→ **What you have to do**
Return only the stretch of the material below that begins with the line containing "Hvordan fungerer det? (325, 63)" and ends with the line containing "Registrering (302, 50)", exactly; both of those lines belong to it.
····················
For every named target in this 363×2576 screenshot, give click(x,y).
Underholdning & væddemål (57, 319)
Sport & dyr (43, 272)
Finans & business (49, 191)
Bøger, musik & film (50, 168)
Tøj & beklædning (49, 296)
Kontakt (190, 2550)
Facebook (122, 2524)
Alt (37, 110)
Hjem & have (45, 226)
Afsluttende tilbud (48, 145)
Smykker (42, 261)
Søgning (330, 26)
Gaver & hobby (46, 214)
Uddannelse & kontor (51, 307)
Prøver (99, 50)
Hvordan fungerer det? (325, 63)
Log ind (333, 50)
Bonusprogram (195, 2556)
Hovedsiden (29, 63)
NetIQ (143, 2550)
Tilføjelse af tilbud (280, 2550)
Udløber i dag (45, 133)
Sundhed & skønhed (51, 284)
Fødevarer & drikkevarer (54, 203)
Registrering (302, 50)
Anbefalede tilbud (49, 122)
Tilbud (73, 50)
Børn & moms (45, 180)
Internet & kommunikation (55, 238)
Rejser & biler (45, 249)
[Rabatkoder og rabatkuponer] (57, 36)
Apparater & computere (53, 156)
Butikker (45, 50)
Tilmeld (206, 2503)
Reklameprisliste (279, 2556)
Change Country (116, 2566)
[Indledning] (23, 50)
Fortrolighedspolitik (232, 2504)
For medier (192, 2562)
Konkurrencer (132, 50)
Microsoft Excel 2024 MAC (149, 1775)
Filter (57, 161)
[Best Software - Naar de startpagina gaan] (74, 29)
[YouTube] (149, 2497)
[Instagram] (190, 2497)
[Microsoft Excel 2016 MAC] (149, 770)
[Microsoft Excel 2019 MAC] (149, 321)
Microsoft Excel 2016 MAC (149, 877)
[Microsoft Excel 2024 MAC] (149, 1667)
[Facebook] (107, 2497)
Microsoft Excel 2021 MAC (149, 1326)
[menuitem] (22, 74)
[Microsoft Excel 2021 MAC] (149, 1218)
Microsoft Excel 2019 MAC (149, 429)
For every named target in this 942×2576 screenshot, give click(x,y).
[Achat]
····················
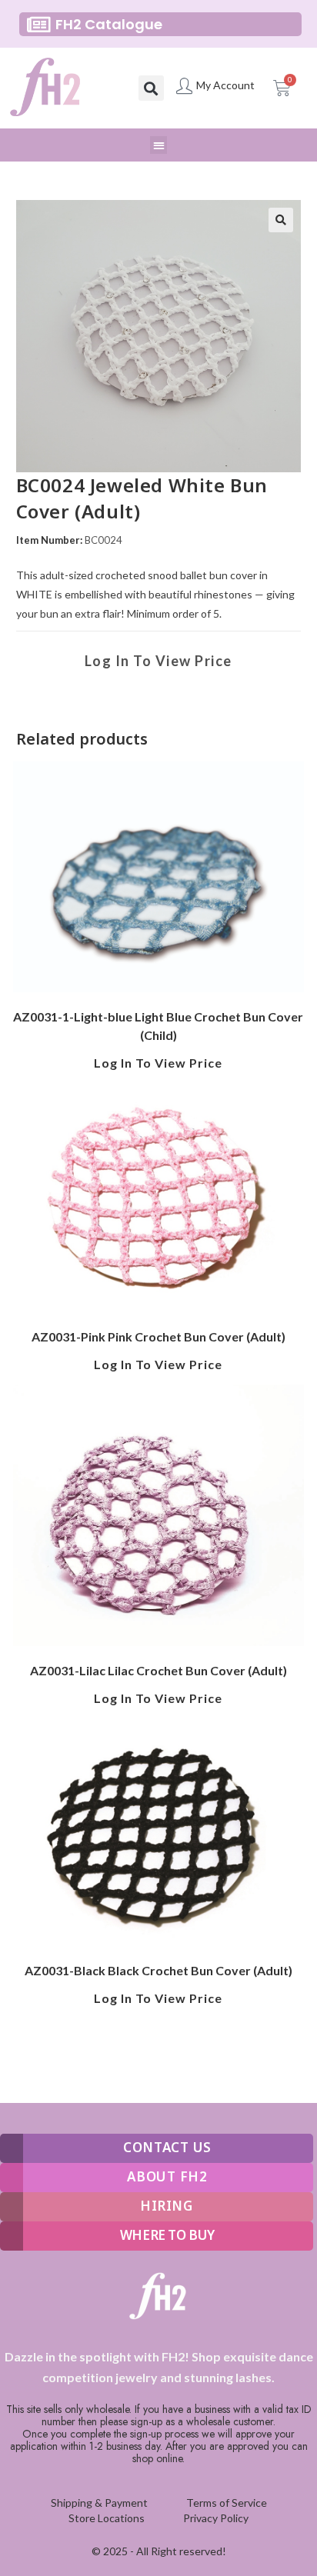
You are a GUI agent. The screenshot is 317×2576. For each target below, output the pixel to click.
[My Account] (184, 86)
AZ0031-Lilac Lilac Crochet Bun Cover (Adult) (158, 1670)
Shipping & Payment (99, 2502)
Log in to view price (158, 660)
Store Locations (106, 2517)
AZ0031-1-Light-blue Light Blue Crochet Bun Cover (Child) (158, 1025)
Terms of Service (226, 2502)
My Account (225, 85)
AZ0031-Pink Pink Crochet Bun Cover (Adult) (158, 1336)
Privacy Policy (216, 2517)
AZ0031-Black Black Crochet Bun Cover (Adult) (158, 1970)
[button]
····················
→ **Exercise response**
Hvordan fungerer det? (325, 63)
Log ind (333, 50)
Bonusprogram (195, 2556)
Hovedsiden (29, 63)
NetIQ (143, 2550)
Tilføjelse af tilbud (280, 2550)
Udløber i dag (45, 133)
Sundhed & skønhed (51, 284)
Fødevarer & drikkevarer (54, 203)
Registrering (302, 50)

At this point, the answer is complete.